▶ [WHAT YOU WILL DO]
Extract from the entries below, exactly as given, only the lines from the line containing "fejl (686, 1197)" to the line containing "청춘IP 서비스이용약관 (224, 2514)", both lines included.

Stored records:
┌────────
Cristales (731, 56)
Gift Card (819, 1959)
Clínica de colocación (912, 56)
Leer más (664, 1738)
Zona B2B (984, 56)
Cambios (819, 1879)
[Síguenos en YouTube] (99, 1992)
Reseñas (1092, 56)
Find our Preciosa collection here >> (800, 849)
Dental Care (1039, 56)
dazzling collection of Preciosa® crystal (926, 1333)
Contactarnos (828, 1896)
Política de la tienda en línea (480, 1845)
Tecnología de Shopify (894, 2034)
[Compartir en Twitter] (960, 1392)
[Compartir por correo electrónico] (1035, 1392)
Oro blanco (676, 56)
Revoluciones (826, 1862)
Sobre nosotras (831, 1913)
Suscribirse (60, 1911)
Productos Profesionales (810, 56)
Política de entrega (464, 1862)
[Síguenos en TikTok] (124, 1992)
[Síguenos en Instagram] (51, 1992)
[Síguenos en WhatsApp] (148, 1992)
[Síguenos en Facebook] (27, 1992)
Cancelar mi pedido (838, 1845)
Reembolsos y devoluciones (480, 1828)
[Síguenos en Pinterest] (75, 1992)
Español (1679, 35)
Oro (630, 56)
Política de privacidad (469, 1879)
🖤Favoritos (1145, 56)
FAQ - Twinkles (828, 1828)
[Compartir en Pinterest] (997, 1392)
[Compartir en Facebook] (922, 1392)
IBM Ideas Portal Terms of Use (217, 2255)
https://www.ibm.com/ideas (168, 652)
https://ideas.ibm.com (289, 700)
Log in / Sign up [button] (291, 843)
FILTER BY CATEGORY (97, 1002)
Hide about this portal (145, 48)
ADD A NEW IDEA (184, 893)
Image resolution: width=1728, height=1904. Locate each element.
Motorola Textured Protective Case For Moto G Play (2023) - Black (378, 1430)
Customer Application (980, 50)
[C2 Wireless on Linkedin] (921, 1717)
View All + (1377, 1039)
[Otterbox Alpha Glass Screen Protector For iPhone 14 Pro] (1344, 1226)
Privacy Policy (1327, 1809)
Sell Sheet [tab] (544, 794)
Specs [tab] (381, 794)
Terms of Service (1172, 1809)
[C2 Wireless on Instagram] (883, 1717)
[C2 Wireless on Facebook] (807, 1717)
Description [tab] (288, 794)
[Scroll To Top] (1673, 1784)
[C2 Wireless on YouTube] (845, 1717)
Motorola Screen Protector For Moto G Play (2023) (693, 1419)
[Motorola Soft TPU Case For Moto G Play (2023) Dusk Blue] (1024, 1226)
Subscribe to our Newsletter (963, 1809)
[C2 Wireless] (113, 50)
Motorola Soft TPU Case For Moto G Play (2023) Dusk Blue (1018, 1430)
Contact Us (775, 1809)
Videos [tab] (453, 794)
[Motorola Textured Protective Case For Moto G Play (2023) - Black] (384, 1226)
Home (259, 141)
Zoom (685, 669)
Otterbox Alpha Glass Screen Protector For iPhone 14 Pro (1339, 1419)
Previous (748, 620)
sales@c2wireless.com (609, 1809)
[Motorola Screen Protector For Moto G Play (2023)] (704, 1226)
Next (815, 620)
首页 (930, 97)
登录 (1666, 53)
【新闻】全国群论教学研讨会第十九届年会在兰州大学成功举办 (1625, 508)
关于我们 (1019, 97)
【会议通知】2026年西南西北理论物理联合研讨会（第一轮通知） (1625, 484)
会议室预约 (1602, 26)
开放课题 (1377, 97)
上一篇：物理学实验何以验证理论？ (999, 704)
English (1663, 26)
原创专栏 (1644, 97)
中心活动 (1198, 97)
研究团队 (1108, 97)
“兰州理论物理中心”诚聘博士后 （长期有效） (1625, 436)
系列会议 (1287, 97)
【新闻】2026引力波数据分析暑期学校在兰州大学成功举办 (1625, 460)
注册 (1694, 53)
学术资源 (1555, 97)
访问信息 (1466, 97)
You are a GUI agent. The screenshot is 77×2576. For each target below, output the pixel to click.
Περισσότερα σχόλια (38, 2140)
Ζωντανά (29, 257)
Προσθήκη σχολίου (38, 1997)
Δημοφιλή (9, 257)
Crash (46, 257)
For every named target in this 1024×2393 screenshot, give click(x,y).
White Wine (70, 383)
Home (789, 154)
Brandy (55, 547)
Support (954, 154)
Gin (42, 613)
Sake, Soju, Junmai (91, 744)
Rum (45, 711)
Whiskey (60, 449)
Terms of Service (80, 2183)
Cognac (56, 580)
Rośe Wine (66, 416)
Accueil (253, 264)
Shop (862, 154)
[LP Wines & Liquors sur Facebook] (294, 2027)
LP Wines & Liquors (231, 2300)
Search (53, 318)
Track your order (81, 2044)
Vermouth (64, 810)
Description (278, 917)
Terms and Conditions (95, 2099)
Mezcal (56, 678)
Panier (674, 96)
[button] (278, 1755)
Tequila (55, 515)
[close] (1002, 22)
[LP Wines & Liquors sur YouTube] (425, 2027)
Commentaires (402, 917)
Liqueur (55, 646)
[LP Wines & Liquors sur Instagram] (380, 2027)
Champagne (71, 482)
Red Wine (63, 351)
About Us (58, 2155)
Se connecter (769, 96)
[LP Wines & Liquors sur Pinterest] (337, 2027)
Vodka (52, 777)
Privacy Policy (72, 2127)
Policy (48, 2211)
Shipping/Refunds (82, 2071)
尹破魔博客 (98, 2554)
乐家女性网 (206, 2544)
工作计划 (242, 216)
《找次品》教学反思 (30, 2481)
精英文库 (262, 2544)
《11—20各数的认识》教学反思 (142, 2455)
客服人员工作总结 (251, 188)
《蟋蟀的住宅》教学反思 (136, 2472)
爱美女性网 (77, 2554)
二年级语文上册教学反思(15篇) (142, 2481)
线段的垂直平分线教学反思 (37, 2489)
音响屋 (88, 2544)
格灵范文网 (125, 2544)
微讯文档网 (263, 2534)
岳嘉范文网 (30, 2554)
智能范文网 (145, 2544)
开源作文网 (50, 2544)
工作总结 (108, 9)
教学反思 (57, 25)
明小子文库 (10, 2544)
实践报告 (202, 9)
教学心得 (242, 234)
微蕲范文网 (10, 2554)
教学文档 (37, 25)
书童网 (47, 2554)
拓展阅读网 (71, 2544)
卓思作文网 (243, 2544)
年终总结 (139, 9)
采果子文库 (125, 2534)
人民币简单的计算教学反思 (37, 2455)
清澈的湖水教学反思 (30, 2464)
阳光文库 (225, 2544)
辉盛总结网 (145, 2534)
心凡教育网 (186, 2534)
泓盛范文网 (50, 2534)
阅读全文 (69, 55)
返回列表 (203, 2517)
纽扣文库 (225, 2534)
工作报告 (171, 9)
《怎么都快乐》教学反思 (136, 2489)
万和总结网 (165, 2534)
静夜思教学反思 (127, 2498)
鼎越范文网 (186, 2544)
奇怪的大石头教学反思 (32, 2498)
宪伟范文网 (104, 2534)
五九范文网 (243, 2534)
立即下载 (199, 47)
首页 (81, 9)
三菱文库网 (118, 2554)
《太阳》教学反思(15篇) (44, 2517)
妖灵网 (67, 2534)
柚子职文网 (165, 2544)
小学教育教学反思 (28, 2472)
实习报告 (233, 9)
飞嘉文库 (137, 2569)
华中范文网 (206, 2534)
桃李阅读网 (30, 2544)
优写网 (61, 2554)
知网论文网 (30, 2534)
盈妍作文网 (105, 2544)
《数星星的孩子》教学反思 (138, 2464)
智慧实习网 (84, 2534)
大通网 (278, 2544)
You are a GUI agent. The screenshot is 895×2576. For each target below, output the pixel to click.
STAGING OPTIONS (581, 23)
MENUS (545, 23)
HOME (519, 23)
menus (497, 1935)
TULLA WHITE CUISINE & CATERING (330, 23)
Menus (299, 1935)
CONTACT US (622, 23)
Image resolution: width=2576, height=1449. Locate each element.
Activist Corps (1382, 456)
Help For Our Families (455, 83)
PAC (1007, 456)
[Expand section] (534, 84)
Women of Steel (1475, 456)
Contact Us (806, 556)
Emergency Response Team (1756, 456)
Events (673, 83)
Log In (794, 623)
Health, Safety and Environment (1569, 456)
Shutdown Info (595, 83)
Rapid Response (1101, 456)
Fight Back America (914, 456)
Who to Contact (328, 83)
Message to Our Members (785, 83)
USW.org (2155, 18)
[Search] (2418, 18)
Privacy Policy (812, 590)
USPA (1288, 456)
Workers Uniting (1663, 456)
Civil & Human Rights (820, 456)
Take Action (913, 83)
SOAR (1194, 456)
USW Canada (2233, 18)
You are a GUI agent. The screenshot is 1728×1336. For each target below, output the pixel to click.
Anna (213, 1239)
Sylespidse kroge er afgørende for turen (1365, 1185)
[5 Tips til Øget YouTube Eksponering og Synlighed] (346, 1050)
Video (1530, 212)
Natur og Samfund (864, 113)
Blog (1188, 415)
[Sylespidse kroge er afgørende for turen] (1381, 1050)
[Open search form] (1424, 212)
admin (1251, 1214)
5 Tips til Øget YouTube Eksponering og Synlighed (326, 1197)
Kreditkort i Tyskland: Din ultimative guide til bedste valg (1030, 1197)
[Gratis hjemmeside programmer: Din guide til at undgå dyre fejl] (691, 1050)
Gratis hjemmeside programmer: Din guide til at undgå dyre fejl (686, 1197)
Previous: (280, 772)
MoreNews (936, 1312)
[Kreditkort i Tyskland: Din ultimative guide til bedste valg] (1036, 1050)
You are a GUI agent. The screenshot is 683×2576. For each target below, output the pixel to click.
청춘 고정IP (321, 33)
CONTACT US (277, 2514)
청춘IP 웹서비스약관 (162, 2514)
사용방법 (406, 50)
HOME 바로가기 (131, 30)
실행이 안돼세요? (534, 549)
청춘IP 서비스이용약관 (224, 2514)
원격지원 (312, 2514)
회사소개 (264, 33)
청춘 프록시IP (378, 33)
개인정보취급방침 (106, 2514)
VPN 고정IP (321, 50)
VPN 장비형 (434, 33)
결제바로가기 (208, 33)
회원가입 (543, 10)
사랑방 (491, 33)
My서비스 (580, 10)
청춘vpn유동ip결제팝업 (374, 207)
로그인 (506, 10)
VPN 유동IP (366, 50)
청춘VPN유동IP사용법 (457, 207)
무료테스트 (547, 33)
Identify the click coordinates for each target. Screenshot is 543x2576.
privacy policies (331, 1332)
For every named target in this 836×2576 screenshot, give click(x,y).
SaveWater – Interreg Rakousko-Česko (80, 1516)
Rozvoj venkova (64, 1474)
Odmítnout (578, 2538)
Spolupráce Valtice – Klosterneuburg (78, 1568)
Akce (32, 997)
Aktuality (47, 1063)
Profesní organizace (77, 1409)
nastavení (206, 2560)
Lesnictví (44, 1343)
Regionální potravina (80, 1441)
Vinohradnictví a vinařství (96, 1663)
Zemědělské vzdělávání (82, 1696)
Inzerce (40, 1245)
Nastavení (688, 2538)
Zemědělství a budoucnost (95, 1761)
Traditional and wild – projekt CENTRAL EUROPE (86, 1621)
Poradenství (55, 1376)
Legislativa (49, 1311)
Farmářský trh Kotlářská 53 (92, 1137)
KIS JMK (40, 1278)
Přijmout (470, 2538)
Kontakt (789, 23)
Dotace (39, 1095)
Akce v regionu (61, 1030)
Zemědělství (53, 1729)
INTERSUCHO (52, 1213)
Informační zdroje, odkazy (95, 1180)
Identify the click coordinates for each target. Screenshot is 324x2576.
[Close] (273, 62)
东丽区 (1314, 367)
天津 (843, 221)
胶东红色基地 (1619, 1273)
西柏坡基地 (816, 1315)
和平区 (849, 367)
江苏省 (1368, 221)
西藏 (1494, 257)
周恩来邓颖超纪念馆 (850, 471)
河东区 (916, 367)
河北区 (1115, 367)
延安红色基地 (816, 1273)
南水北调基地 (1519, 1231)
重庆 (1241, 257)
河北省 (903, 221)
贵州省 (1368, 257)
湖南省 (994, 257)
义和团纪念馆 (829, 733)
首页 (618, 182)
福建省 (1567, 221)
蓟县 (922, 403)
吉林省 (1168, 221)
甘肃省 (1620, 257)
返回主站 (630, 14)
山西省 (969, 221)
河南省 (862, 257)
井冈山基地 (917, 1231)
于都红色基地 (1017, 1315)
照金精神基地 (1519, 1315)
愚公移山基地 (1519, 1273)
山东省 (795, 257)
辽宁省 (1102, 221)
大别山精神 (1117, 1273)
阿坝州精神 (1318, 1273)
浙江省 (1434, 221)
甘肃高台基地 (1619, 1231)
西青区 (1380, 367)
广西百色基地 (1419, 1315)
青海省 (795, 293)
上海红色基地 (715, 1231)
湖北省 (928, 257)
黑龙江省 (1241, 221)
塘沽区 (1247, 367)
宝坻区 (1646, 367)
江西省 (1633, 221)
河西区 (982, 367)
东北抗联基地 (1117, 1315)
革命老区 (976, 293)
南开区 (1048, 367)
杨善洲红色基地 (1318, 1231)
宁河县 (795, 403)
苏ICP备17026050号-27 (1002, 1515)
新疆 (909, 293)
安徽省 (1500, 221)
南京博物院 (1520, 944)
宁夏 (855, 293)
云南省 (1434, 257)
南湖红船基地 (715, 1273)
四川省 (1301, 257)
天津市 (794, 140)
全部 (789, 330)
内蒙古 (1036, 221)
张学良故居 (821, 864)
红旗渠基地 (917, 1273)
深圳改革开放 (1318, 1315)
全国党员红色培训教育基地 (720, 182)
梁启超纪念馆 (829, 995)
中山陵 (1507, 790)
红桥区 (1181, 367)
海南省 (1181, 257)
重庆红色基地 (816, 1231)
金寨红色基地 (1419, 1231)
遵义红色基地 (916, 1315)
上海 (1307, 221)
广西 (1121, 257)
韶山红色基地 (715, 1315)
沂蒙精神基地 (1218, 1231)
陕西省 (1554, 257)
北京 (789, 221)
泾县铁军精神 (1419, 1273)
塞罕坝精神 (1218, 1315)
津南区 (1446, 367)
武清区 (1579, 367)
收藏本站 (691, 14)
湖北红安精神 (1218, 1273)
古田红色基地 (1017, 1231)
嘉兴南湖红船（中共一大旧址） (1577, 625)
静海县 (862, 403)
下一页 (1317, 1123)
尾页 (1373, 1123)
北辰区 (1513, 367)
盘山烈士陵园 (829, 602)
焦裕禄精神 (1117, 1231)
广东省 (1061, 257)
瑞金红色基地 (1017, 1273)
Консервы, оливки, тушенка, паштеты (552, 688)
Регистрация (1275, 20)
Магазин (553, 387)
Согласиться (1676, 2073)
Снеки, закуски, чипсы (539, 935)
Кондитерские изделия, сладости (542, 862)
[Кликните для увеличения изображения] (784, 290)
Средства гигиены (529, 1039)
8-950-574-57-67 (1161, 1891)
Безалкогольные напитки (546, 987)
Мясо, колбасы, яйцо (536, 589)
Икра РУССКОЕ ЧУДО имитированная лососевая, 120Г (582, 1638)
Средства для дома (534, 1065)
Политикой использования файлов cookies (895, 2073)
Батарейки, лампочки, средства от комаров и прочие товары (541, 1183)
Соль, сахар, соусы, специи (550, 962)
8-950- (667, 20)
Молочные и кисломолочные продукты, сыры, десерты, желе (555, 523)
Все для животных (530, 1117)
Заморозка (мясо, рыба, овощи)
└────────
▶ [OUTPUT FOR THIS TASK]
Gratis hjemmeside programmer: Din guide til at undgå dyre fejl (686, 1197)
Previous: (280, 772)
MoreNews (936, 1312)
[Kreditkort i Tyskland: Din ultimative guide til bedste valg] (1036, 1050)
You are a GUI agent. The screenshot is 683×2576. For each target below, output the pixel to click.
청춘 고정IP (321, 33)
CONTACT US (277, 2514)
청춘IP 웹서비스약관 (162, 2514)
사용방법 (406, 50)
HOME 바로가기 (131, 30)
실행이 안돼세요? (534, 549)
청춘IP 서비스이용약관 (224, 2514)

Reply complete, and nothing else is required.